RECORDS TO PROCESS
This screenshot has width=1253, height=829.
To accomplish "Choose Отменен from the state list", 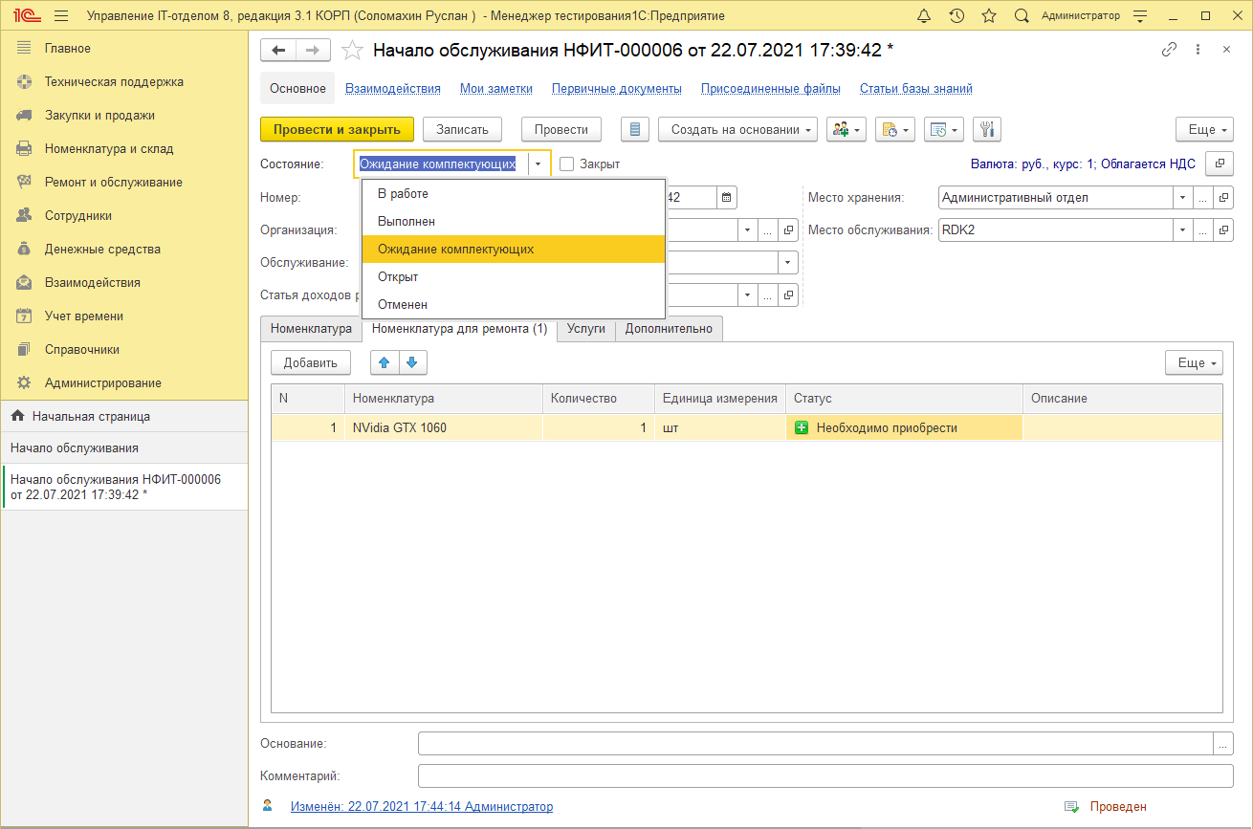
--
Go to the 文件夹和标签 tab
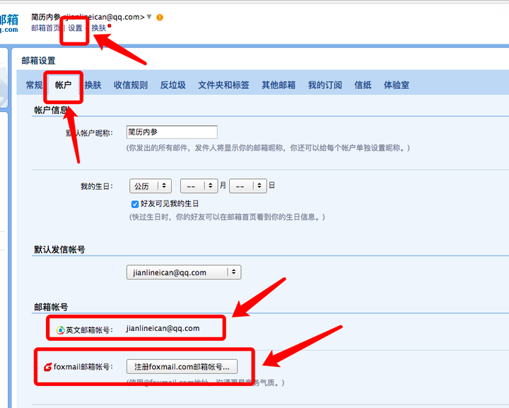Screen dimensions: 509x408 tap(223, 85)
---
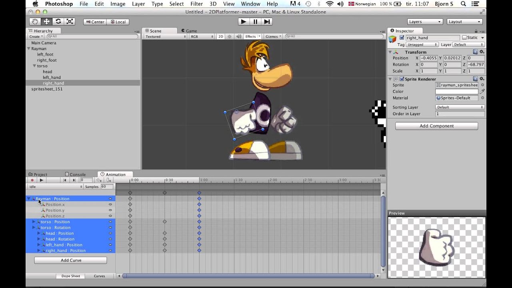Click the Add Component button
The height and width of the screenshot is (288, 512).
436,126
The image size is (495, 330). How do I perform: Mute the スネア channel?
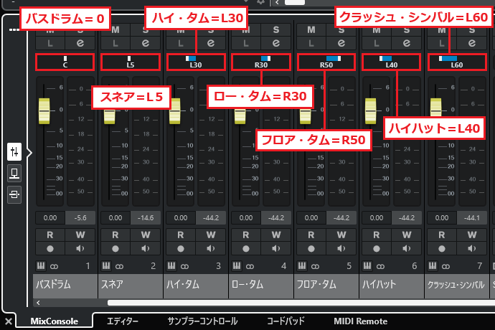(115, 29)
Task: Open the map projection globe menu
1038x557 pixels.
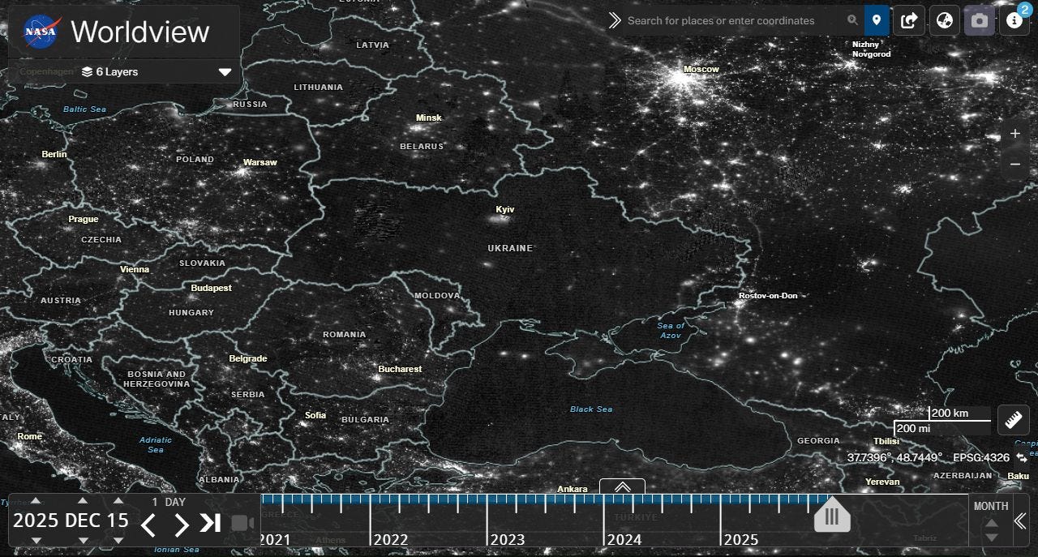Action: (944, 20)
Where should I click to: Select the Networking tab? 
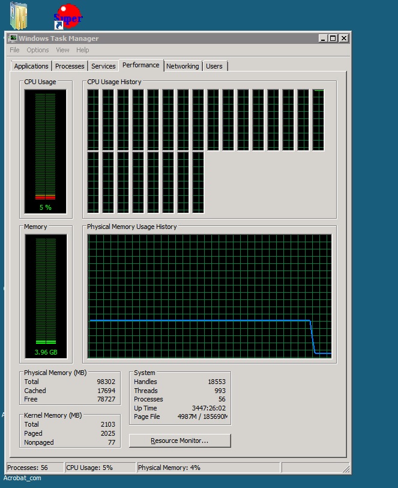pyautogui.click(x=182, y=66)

YOUR GOAL
The lines to copy exactly start with the line above that has "This screenshot has width=1253, height=829." and go on through the line that has "Отменен from the"; please include both, add nothing else, and omit the pictures.

ANSWER
This screenshot has width=1253, height=829.
To accomplish "Choose Отменен from the state list", 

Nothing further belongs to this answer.